[Records supplied start]

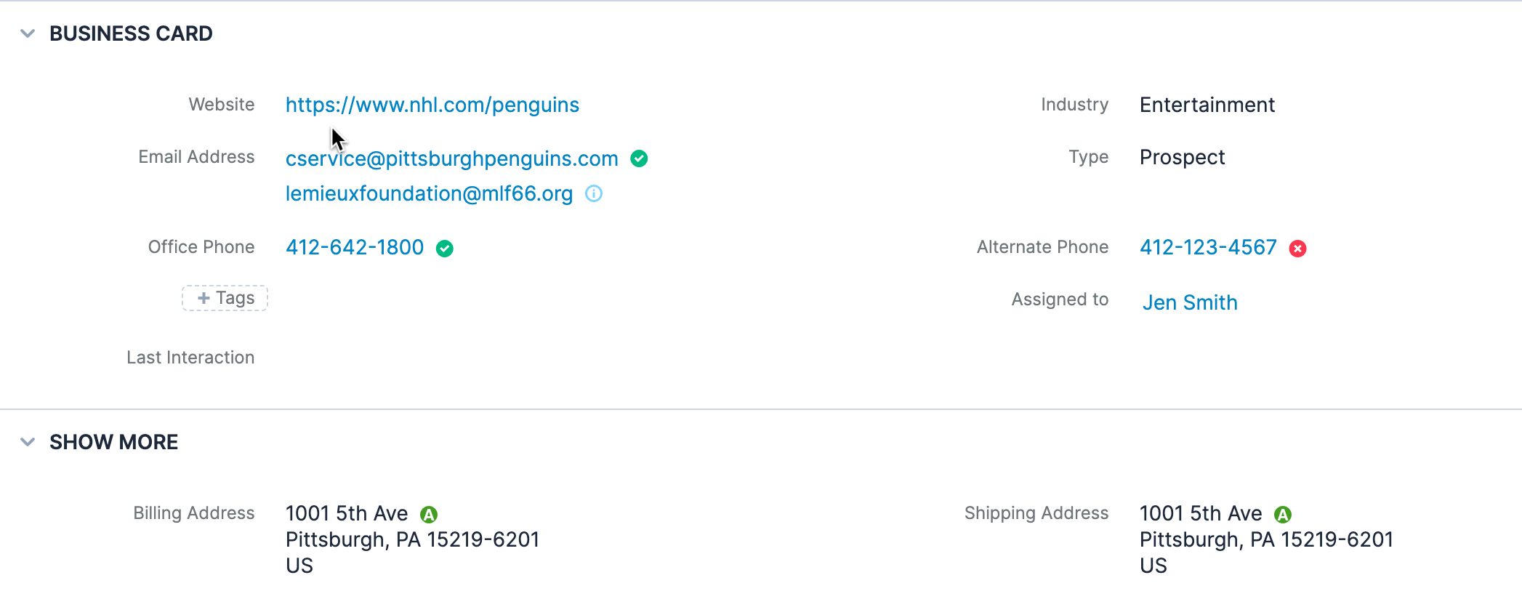This screenshot has height=599, width=1522.
Task: Collapse the Show More section chevron
Action: pyautogui.click(x=28, y=442)
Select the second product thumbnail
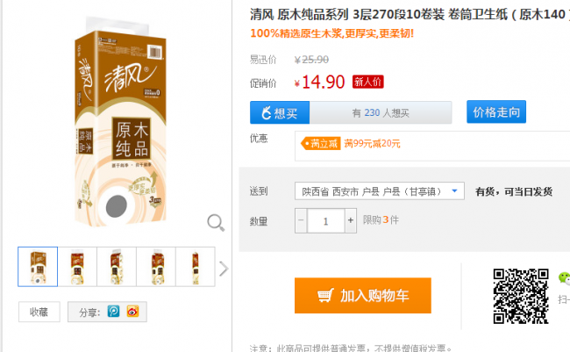This screenshot has height=352, width=570. coord(77,267)
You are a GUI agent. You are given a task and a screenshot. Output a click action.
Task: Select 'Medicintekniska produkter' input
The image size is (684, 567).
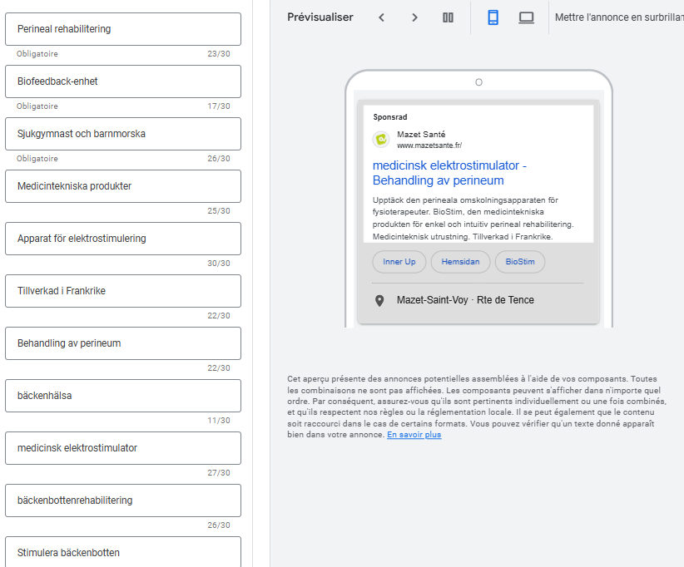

[Records supplied end]

### Written problem
Turn the text of all the rows above into a numbered list with one line per item. Omit blank lines and leave out the pictures.

### Task answer
1. This screenshot has height=599, width=1522.
2. Task: Collapse the Show More section chevron
3. Action: pyautogui.click(x=28, y=442)
4. Select the second product thumbnail
5. This screenshot has height=352, width=570. coord(77,267)
6. You are a GUI agent. You are given a task and a screenshot. Output a click action.
7. Task: Select 'Medicintekniska produkter' input
8. The image size is (684, 567).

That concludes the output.